[ABOUT THIS EXERCISE] The response should be an exact copy of every record.

[Start of Attachment]

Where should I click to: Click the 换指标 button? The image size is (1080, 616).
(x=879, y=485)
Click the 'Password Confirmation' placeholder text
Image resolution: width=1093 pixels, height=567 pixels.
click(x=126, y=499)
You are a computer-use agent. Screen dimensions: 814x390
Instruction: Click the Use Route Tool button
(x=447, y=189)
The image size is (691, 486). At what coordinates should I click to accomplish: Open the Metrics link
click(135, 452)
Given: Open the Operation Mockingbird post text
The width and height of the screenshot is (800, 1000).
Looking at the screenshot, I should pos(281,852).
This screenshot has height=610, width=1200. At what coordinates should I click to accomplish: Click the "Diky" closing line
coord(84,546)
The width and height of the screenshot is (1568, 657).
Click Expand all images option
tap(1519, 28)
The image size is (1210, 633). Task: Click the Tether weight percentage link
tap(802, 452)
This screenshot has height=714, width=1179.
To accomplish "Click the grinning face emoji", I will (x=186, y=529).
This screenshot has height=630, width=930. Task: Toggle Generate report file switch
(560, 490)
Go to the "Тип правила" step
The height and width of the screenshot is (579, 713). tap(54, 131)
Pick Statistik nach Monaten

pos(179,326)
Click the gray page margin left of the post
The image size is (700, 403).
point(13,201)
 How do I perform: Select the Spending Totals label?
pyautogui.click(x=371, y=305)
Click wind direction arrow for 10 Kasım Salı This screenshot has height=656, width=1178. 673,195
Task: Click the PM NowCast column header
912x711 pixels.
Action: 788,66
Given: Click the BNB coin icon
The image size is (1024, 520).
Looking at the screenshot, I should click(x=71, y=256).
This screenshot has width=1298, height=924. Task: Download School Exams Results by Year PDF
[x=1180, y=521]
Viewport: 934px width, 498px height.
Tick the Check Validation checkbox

[End of Attachment]

[TASK RESPONSE]
Where should I click to: Click the 换指标 button? The image size is (1080, 616).
(x=879, y=485)
Click the 'Password Confirmation' placeholder text
Image resolution: width=1093 pixels, height=567 pixels.
click(x=126, y=499)
You are a computer-use agent. Screen dimensions: 814x390
Instruction: Click the Use Route Tool button
(x=447, y=189)
The image size is (691, 486). At what coordinates should I click to accomplish: Open the Metrics link
click(135, 452)
Given: Open the Operation Mockingbird post text
The width and height of the screenshot is (800, 1000).
Looking at the screenshot, I should pos(281,852).
This screenshot has height=610, width=1200. At what coordinates should I click to accomplish: Click the "Diky" closing line
coord(84,546)
The width and height of the screenshot is (1568, 657).
Click Expand all images option
tap(1519, 28)
The image size is (1210, 633). Task: Click the Tether weight percentage link
tap(802, 452)
This screenshot has height=714, width=1179.
To accomplish "Click the grinning face emoji", I will (x=186, y=529).
This screenshot has height=630, width=930. Task: Toggle Generate report file switch
(560, 490)
Go to the "Тип правила" step
The height and width of the screenshot is (579, 713). tap(54, 131)
Pick Statistik nach Monaten

pos(179,326)
Click the gray page margin left of the post
The image size is (700, 403).
point(13,201)
 How do I perform: Select the Spending Totals label?
pyautogui.click(x=371, y=305)
Click wind direction arrow for 10 Kasım Salı This screenshot has height=656, width=1178. 673,195
Task: Click the PM NowCast column header
912x711 pixels.
Action: 788,66
Given: Click the BNB coin icon
The image size is (1024, 520).
Looking at the screenshot, I should click(x=71, y=256).
This screenshot has width=1298, height=924. Task: Download School Exams Results by Year PDF
[x=1180, y=521]
Viewport: 934px width, 498px height.
Tick the Check Validation checkbox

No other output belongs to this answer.